5. Judge McConnnell's concurrence shows a disdain for the law itself. ("Hey, the law requires a certain result here, but I don't like that result personally, so I'm going to try to create a theory that can be used to circumvent the law to suit my personal tastes.") The basic assumption of Judge McConnell's concurrence is that the trial court should make its decision on remand based on "the law of the case" instead of THE LAW ITSELF. If "the law of the case" is not lawful, then "the law of the case" is wrong and should not be followed by anyone. Courts of appeals -- whose primary purpose is to make sure that the trial courts follow the law -- should not be in the business of undermining the law by trying to get lower courts to make decisions without regard to what the law actually requires. Yet this is the preferred outcome underlying Judge McConnell's concurrence.

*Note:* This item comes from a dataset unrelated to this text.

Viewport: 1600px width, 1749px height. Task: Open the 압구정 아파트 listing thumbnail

6. Judge McConnell's argument elevates personal theory over important historical and institutional principles. Appeals courts don't review lower courts' reasoning; they review lower courts' JUDGMENTS for misapplication of the law. If a court's judgment is legally wrong, then it needs to be corrected BASED ON WHAT THE LAW REQUIRES. If the court's initial judgment is legally incorrect because of TWO misapplications of the law, the trial court on remand is able to correct all of the legal mistakes in its judgment -- not just the ones that the court of appeals wants it to correct in order to achieve the outcome that the court of appeals desires on remand.

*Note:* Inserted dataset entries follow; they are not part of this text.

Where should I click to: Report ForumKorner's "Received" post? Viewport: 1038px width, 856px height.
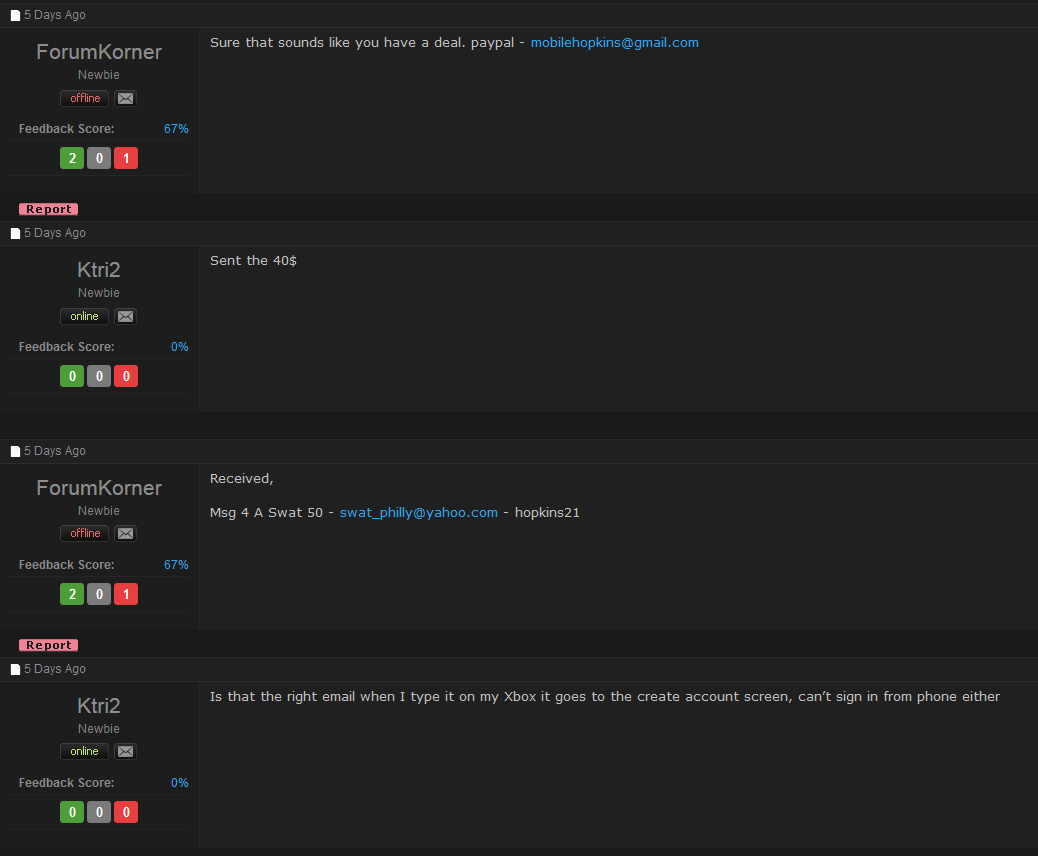(48, 645)
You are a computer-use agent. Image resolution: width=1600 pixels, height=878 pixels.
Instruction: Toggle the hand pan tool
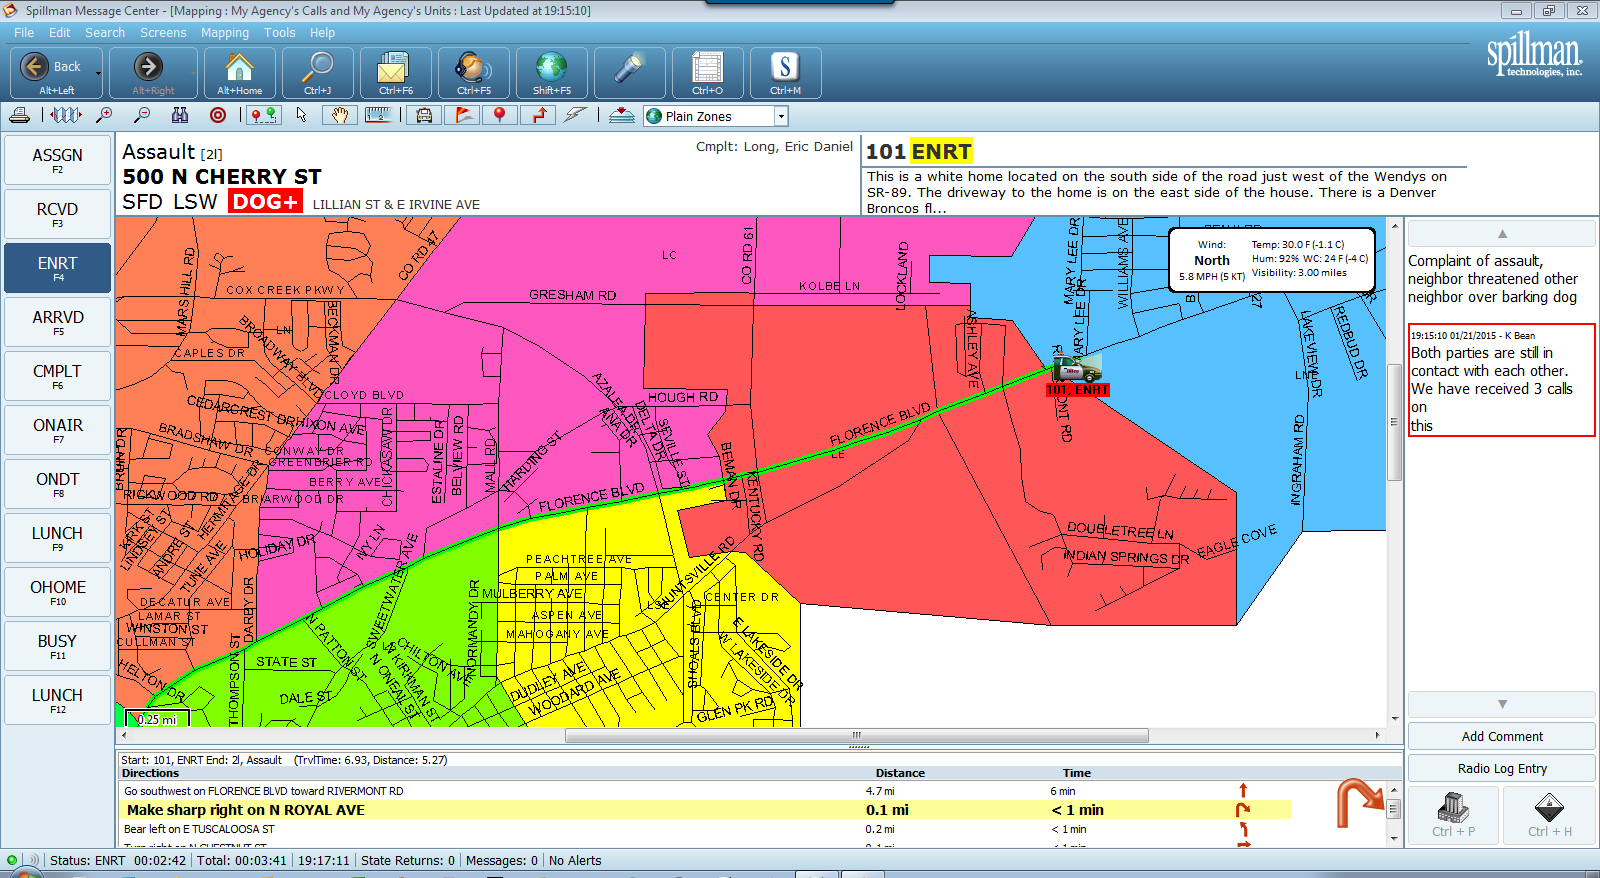pyautogui.click(x=340, y=116)
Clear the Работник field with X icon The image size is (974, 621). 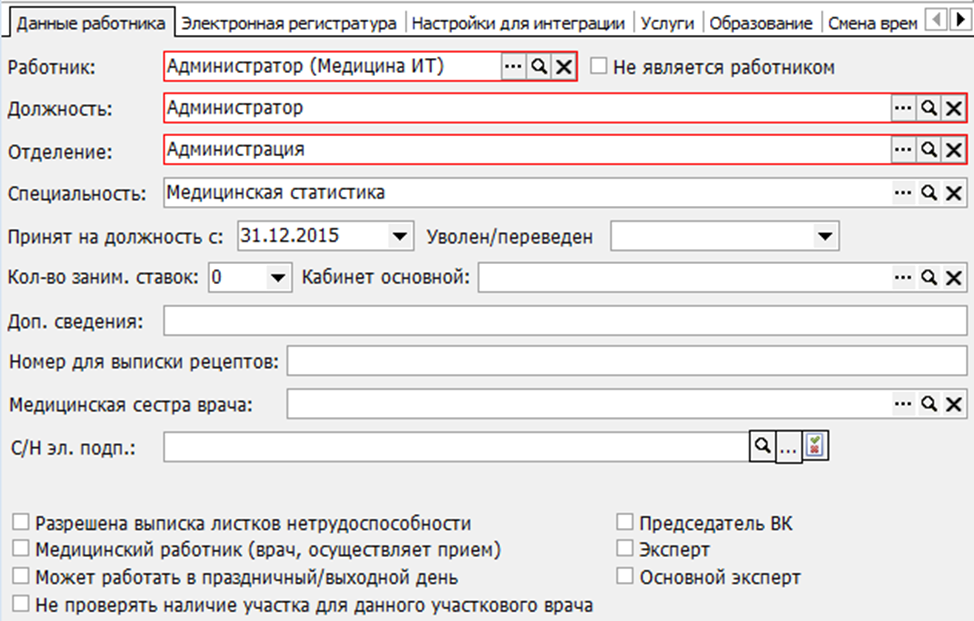[x=564, y=67]
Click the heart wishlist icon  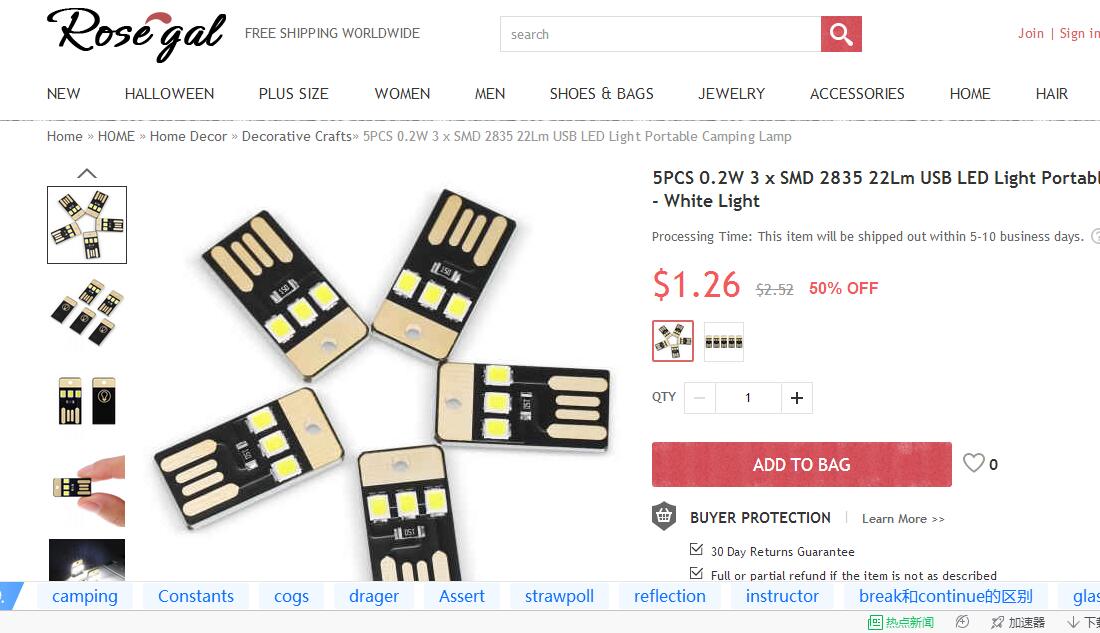973,462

7. Judge McConnell's concurrence minimizes the importance of the role of the lawyer. One of the key jobs of the appellate lawyer is to advise the client regarding the risks and benefits of the appeal. One key risk in sentencing cases is ALWAYS that the client can get a longer sentence on remand -- for foreseeable and for unforeseeable reasons. No one, not even the appellate court, has the power to foresee all the risks of taking an appeal. By trying to mis-use the "law of the case" doctrine to try to minimize these risks, Judge McConnell is blind to the fact that a reliance on the "law of the case" doctrine will actually often increase the risk to the client, because a subsequent trial or appellate court can (and, often, will) easily circumvent the "law of the case" doctrine to hammer a client (and I'm not even talking about Booker discretion). It does little good for a lawyer to say, "Boy, I didn't expect that outcome. Too bad. Judge McConnell doesn't like it when stuff like this happens." The lawyer has to explain the risks -- both foreseen an unforeseeable -- to the client, and the "law of the case" doctrine theorized by Judge McConnell does not change that job (in fact, it makes it harder). Instead of respecting the role of the lawyer (to exercise judgment and advise clients well, while respecting their decisions regarding risk), Judge McConnell treats the practice of law as a sort of glorified gamesmanship, where the prosecutor gets "caught" in failing to object to an error of the trial court that becomes "the law of the case," while defense counsel can raise (and win) one legal point on appeal without having to worry about all the implications of that "win."
I like Judge McConnell, and I believe that he has the makings of a fine judge. But this concurrence is worse than amateurish.